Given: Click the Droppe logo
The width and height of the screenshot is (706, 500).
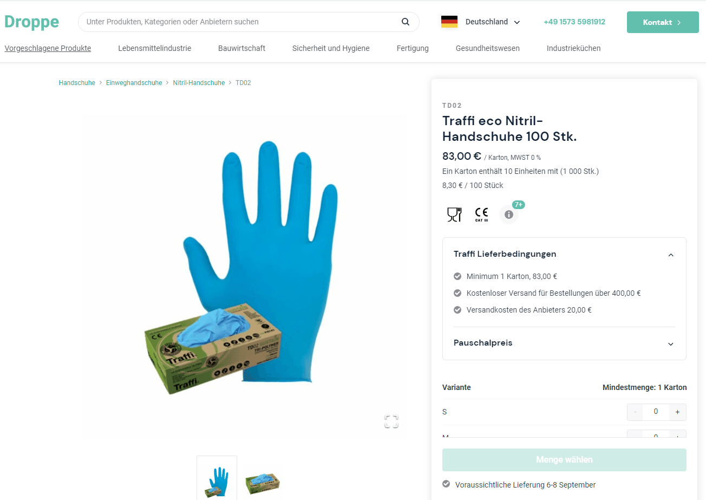Looking at the screenshot, I should 31,22.
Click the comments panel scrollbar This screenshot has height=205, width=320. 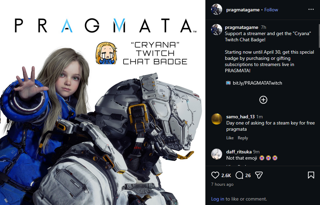point(319,36)
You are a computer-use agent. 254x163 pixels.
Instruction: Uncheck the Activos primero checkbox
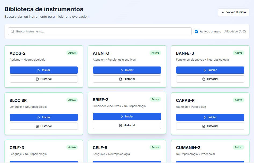click(197, 31)
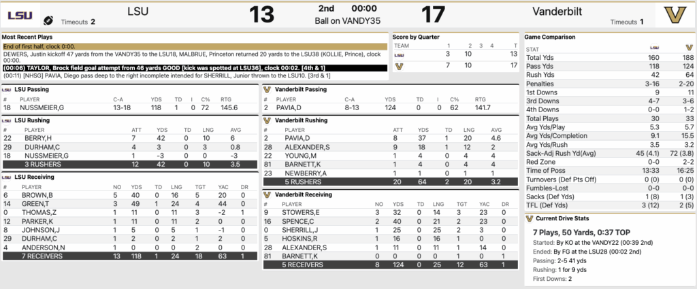Click the LSU icon beside LSU Receiving heading
The image size is (697, 289).
(7, 177)
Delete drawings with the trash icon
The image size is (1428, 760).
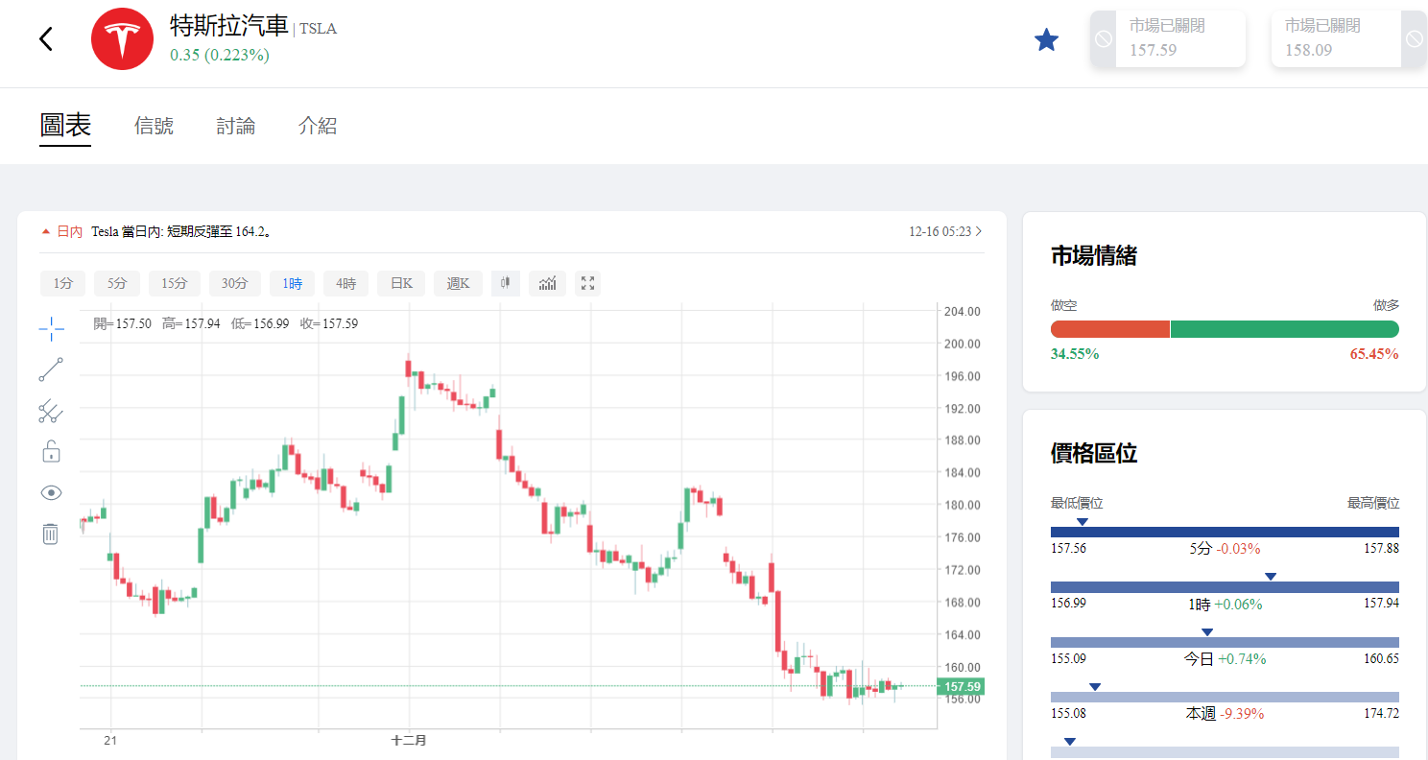51,534
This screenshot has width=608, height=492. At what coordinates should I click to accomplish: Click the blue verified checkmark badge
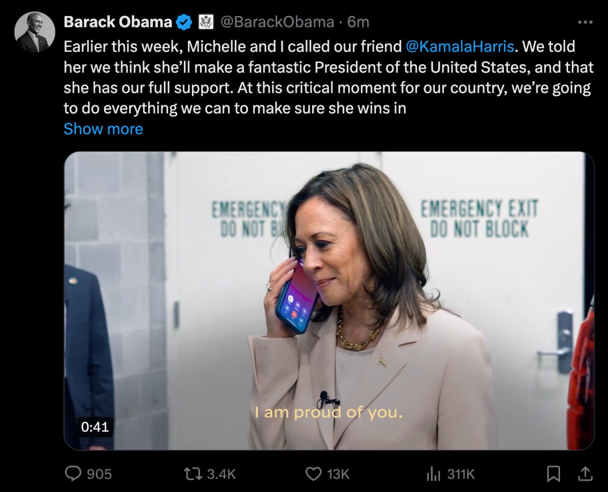click(184, 22)
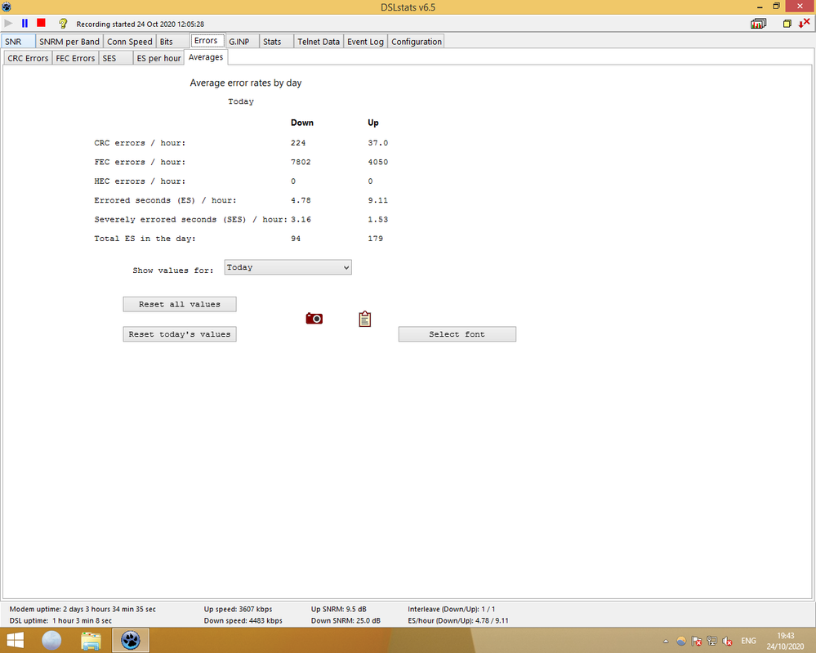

§

= Exercise objective =
Starting with the line that contains "This screenshot has width=608, height=492.", repeat each line exactly through the last line of the data above, and nothing more; the pictures stay out.

= Answer for the task =
This screenshot has width=608, height=492. At what coordinates should I click to accomplish: Click the blue verified checkmark badge
click(184, 22)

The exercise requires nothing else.